Text to read:
■ ■ ■ ■

Why have exit polls historically matched election results?  How about this?  It's all made up.  It's a scam.  A con.  A fake.  A fraud.  Since they first started "projecting" election night winners in 1964, the major news networks have never provided any 'hard' evidence that they actually conducted any exit polls, at all.  Researchers and activists who point to the disparity between the early exit polls and the 2004 election results, have failed to consider the obvious - that exit polls never existed to begin with. 
 
That was the conclusion of the late-Collier brothers, authors of the book, VoteScam: The Stealing of America.  In 1970, Channel 7 in Miami projected with 100% accuracy (a virtual impossibility) the final vote totals on Election Day. When the Colliers asked the networks where they got their exit poll data, both Channel 3 & Channel 7 claimed that the League of Women Voters sent it in from the precincts. But, the League's local president tearfully denied it, saying, "I don't want to get caught up in this thing."  The broadcasters then told the Colliers that a private contractor used the data from a single voting machine to project the winners.  But, the contractor said he got the data from a University of Miami professor, who in turn denied it.  In the end, the news broadcasters appeared to have pulled the polling numbers out of thin air.
 
Not much has changed since then. According to their website, The National Election Pool (NEP) was created by ABC, AP (Associated Press), CBS, CNN, Fox, and NBC to provide tabulated vote counts and exit poll surveys for the 2004 election.  These six major news organization appointed Edison Media Research (http://www.edisonresearch.com/about-us/) and Mitofsky International as the sole provider of exit polls for the most important political races of 2004.  The AP collected the vote tallies.

■ ■ ■ ■

Supplied material:
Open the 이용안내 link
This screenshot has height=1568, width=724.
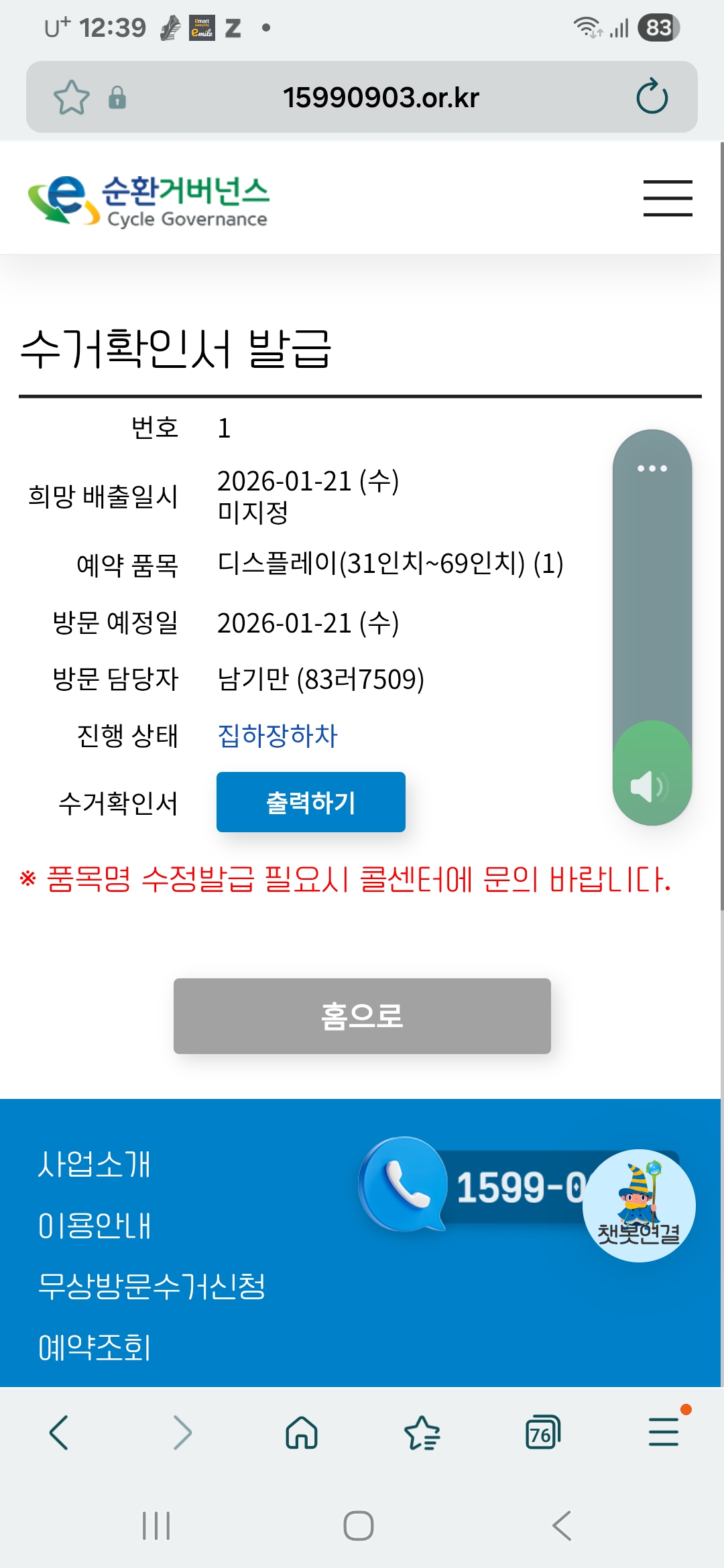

■ ■ ■ ■

Stated goal:
Copy word for word the part of the text on exit polls that opens with the words containing "Why have exit" and closes with "to begin with.".

Problem solution:
Why have exit polls historically matched election results?  How about this?  It's all made up.  It's a scam.  A con.  A fake.  A fraud.  Since they first started "projecting" election night winners in 1964, the major news networks have never provided any 'hard' evidence that they actually conducted any exit polls, at all.  Researchers and activists who point to the disparity between the early exit polls and the 2004 election results, have failed to consider the obvious - that exit polls never existed to begin with.